>> Begin The records

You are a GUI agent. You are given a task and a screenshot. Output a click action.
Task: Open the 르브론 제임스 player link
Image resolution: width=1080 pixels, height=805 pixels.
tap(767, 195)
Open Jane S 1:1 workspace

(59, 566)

>> End The records

* **Exercise description**: Retype every line of the listing above exactly as it appears.

* **Exercise result**:
You are a GUI agent. You are given a task and a screenshot. Output a click action.
Task: Open the 르브론 제임스 player link
Image resolution: width=1080 pixels, height=805 pixels.
tap(767, 195)
Open Jane S 1:1 workspace

(59, 566)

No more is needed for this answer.